- [Objective]
Arrange every line of the entries below as a Markdown table with two columns, No. and Entry Line, numbering each line in order and skipping blank lines.

- [Given information]
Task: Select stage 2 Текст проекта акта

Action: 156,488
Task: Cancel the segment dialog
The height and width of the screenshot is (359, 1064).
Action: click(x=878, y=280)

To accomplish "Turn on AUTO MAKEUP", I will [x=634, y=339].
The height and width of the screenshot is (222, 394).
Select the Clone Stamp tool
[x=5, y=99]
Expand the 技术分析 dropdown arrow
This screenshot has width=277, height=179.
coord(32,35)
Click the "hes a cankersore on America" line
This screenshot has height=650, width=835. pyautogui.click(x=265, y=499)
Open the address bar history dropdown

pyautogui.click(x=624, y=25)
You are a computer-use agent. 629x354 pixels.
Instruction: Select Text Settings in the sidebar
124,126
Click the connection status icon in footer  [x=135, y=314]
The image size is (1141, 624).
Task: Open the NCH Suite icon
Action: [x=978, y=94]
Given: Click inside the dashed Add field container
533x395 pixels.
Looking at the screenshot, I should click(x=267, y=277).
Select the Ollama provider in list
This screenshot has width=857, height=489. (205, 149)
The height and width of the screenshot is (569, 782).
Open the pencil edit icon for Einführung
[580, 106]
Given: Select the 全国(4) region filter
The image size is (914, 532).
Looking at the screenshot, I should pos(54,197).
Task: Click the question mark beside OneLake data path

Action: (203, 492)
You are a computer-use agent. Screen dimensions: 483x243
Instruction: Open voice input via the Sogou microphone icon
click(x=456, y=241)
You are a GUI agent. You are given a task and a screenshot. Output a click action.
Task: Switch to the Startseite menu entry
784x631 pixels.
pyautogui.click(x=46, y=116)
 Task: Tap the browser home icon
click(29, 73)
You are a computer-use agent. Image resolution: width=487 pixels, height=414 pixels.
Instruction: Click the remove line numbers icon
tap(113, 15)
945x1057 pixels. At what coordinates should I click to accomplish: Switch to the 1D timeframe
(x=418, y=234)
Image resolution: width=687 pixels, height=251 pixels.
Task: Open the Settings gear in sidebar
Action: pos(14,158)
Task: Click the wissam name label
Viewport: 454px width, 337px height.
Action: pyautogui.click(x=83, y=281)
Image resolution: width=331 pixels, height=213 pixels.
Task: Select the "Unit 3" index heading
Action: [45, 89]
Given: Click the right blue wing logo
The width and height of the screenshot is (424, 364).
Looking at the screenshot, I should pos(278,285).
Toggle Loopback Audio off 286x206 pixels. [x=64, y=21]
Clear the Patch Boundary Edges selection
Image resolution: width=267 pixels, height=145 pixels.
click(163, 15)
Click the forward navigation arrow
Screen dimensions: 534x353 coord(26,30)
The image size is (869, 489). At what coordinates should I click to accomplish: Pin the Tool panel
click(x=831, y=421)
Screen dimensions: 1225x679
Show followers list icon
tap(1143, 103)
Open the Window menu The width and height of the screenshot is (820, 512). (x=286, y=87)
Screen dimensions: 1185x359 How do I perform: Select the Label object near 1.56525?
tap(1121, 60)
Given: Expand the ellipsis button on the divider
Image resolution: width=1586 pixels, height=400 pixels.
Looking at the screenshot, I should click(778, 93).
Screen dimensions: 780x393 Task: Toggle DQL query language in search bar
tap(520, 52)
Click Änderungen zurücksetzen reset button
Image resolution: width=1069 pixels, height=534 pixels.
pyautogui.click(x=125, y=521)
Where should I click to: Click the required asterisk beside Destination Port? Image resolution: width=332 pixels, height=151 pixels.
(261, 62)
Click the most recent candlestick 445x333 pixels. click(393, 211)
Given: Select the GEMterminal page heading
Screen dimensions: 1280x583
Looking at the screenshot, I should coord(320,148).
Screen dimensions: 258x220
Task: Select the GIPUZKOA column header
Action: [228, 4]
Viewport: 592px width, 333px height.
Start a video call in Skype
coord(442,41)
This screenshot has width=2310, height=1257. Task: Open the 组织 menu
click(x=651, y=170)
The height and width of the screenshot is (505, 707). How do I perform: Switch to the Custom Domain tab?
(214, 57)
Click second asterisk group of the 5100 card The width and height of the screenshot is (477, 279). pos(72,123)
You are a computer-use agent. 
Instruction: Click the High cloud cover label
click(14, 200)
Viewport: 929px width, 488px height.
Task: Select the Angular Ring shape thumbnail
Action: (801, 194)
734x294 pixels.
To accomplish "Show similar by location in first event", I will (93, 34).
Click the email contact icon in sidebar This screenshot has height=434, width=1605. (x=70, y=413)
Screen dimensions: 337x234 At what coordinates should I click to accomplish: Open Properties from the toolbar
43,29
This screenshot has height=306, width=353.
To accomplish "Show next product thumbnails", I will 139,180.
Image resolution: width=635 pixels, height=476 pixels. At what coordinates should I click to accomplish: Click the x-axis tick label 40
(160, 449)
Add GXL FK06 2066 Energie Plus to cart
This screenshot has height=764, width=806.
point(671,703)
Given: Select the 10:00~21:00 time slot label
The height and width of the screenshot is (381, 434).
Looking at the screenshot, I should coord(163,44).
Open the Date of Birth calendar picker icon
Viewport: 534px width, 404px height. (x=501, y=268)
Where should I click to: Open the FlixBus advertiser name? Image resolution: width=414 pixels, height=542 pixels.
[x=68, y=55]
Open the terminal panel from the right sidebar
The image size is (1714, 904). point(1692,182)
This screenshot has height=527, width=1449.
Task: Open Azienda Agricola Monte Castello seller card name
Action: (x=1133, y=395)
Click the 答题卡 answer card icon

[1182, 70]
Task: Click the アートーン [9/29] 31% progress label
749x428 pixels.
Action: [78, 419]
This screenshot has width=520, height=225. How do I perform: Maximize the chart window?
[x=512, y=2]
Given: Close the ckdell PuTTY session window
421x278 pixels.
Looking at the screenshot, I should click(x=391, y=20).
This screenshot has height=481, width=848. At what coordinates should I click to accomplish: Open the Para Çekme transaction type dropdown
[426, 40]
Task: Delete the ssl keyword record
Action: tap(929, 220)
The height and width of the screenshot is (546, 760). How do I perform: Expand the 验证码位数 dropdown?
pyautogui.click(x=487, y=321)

- [Solved exercise]
| No. | Entry Line |
|---|---|
| 1 | Task: Select stage 2 Текст проекта акта |
| 2 | Action: 156,488 |
| 3 | Task: Cancel the segment dialog |
| 4 | The height and width of the screenshot is (359, 1064). |
| 5 | Action: click(x=878, y=280) |
| 6 | To accomplish "Turn on AUTO MAKEUP", I will [x=634, y=339]. |
| 7 | The height and width of the screenshot is (222, 394). |
| 8 | Select the Clone Stamp tool |
| 9 | [x=5, y=99] |
| 10 | Expand the 技术分析 dropdown arrow |
| 11 | This screenshot has width=277, height=179. |
| 12 | coord(32,35) |
| 13 | Click the "hes a cankersore on America" line |
| 14 | This screenshot has height=650, width=835. pyautogui.click(x=265, y=499) |
| 15 | Open the address bar history dropdown |
| 16 | pyautogui.click(x=624, y=25) |
| 17 | You are a computer-use agent. 629x354 pixels. |
| 18 | Instruction: Select Text Settings in the sidebar |
| 19 | 124,126 |
| 20 | Click the connection status icon in footer  [x=135, y=314] |
| 21 | The image size is (1141, 624). |
| 22 | Task: Open the NCH Suite icon |
| 23 | Action: [x=978, y=94] |
| 24 | Given: Click inside the dashed Add field container |
| 25 | 533x395 pixels. |
| 26 | Looking at the screenshot, I should click(x=267, y=277). |
| 27 | Select the Ollama provider in list |
| 28 | This screenshot has width=857, height=489. (205, 149) |
| 29 | The height and width of the screenshot is (569, 782). |
| 30 | Open the pencil edit icon for Einführung |
| 31 | [580, 106] |
| 32 | Given: Select the 全国(4) region filter |
| 33 | The image size is (914, 532). |
| 34 | Looking at the screenshot, I should pos(54,197). |
| 35 | Task: Click the question mark beside OneLake data path |
| 36 | Action: (203, 492) |
| 37 | You are a computer-use agent. Screen dimensions: 483x243 |
| 38 | Instruction: Open voice input via the Sogou microphone icon |
| 39 | click(x=456, y=241) |
| 40 | You are a GUI agent. You are given a task and a screenshot. Output a click action. |
| 41 | Task: Switch to the Startseite menu entry |
| 42 | 784x631 pixels. |
| 43 | pyautogui.click(x=46, y=116) |
| 44 |  Task: Tap the browser home icon |
| 45 | click(29, 73) |
| 46 | You are a computer-use agent. Image resolution: width=487 pixels, height=414 pixels. |
| 47 | Instruction: Click the remove line numbers icon |
| 48 | tap(113, 15) |
| 49 | 945x1057 pixels. At what coordinates should I click to accomplish: Switch to the 1D timeframe |
| 50 | (x=418, y=234) |
| 51 | Image resolution: width=687 pixels, height=251 pixels. |
| 52 | Task: Open the Settings gear in sidebar |
| 53 | Action: pos(14,158) |
| 54 | Task: Click the wissam name label |
| 55 | Viewport: 454px width, 337px height. |
| 56 | Action: pyautogui.click(x=83, y=281) |
| 57 | Image resolution: width=331 pixels, height=213 pixels. |
| 58 | Task: Select the "Unit 3" index heading |
| 59 | Action: [45, 89] |
| 60 | Given: Click the right blue wing logo |
| 61 | The width and height of the screenshot is (424, 364). |
| 62 | Looking at the screenshot, I should pos(278,285). |
| 63 | Toggle Loopback Audio off 286x206 pixels. [x=64, y=21] |
| 64 | Clear the Patch Boundary Edges selection |
| 65 | Image resolution: width=267 pixels, height=145 pixels. |
| 66 | click(163, 15) |
| 67 | Click the forward navigation arrow |
| 68 | Screen dimensions: 534x353 coord(26,30) |
| 69 | The image size is (869, 489). At what coordinates should I click to accomplish: Pin the Tool panel |
| 70 | click(x=831, y=421) |
| 71 | Screen dimensions: 1225x679 |
| 72 | Show followers list icon |
| 73 | tap(1143, 103) |
| 74 | Open the Window menu The width and height of the screenshot is (820, 512). (x=286, y=87) |
| 75 | Screen dimensions: 1185x359 How do I perform: Select the Label object near 1.56525? |
| 76 | tap(1121, 60) |
| 77 | Given: Expand the ellipsis button on the divider |
| 78 | Image resolution: width=1586 pixels, height=400 pixels. |
| 79 | Looking at the screenshot, I should click(778, 93). |
| 80 | Screen dimensions: 780x393 Task: Toggle DQL query language in search bar |
| 81 | tap(520, 52) |
| 82 | Click Änderungen zurücksetzen reset button |
| 83 | Image resolution: width=1069 pixels, height=534 pixels. |
| 84 | pyautogui.click(x=125, y=521) |
| 85 | Where should I click to: Click the required asterisk beside Destination Port? Image resolution: width=332 pixels, height=151 pixels. |
| 86 | (261, 62) |
| 87 | Click the most recent candlestick 445x333 pixels. click(393, 211) |
| 88 | Given: Select the GEMterminal page heading |
| 89 | Screen dimensions: 1280x583 |
| 90 | Looking at the screenshot, I should coord(320,148). |
| 91 | Screen dimensions: 258x220 |
| 92 | Task: Select the GIPUZKOA column header |
| 93 | Action: [228, 4] |
| 94 | Viewport: 592px width, 333px height. |
| 95 | Start a video call in Skype |
| 96 | coord(442,41) |
| 97 | This screenshot has width=2310, height=1257. Task: Open the 组织 menu |
| 98 | click(x=651, y=170) |
| 99 | The height and width of the screenshot is (505, 707). How do I perform: Switch to the Custom Domain tab? |
| 100 | (214, 57) |
| 101 | Click second asterisk group of the 5100 card The width and height of the screenshot is (477, 279). pos(72,123) |
| 102 | You are a computer-use agent.  |
| 103 | Instruction: Click the High cloud cover label |
| 104 | click(14, 200) |
| 105 | Viewport: 929px width, 488px height. |
| 106 | Task: Select the Angular Ring shape thumbnail |
| 107 | Action: (801, 194) |
| 108 | 734x294 pixels. |
| 109 | To accomplish "Show similar by location in first event", I will (93, 34). |
| 110 | Click the email contact icon in sidebar This screenshot has height=434, width=1605. (x=70, y=413) |
| 111 | Screen dimensions: 337x234 At what coordinates should I click to accomplish: Open Properties from the toolbar |
| 112 | 43,29 |
| 113 | This screenshot has height=306, width=353. |
| 114 | To accomplish "Show next product thumbnails", I will 139,180. |
| 115 | Image resolution: width=635 pixels, height=476 pixels. At what coordinates should I click to accomplish: Click the x-axis tick label 40 |
| 116 | (160, 449) |
| 117 | Add GXL FK06 2066 Energie Plus to cart |
| 118 | This screenshot has height=764, width=806. |
| 119 | point(671,703) |
| 120 | Given: Select the 10:00~21:00 time slot label |
| 121 | The height and width of the screenshot is (381, 434). |
| 122 | Looking at the screenshot, I should coord(163,44). |
| 123 | Open the Date of Birth calendar picker icon |
| 124 | Viewport: 534px width, 404px height. (x=501, y=268) |
| 125 | Where should I click to: Open the FlixBus advertiser name? Image resolution: width=414 pixels, height=542 pixels. |
| 126 | [x=68, y=55] |
| 127 | Open the terminal panel from the right sidebar |
| 128 | The image size is (1714, 904). point(1692,182) |
| 129 | This screenshot has height=527, width=1449. |
| 130 | Task: Open Azienda Agricola Monte Castello seller card name |
| 131 | Action: (x=1133, y=395) |
| 132 | Click the 答题卡 answer card icon |
| 133 | [1182, 70] |
| 134 | Task: Click the アートーン [9/29] 31% progress label |
| 135 | 749x428 pixels. |
| 136 | Action: [78, 419] |
| 137 | This screenshot has width=520, height=225. How do I perform: Maximize the chart window? |
| 138 | [x=512, y=2] |
| 139 | Given: Close the ckdell PuTTY session window |
| 140 | 421x278 pixels. |
| 141 | Looking at the screenshot, I should click(x=391, y=20). |
| 142 | This screenshot has height=481, width=848. At what coordinates should I click to accomplish: Open the Para Çekme transaction type dropdown |
| 143 | [426, 40] |
| 144 | Task: Delete the ssl keyword record |
| 145 | Action: tap(929, 220) |
| 146 | The height and width of the screenshot is (546, 760). How do I perform: Expand the 验证码位数 dropdown? |
| 147 | pyautogui.click(x=487, y=321) |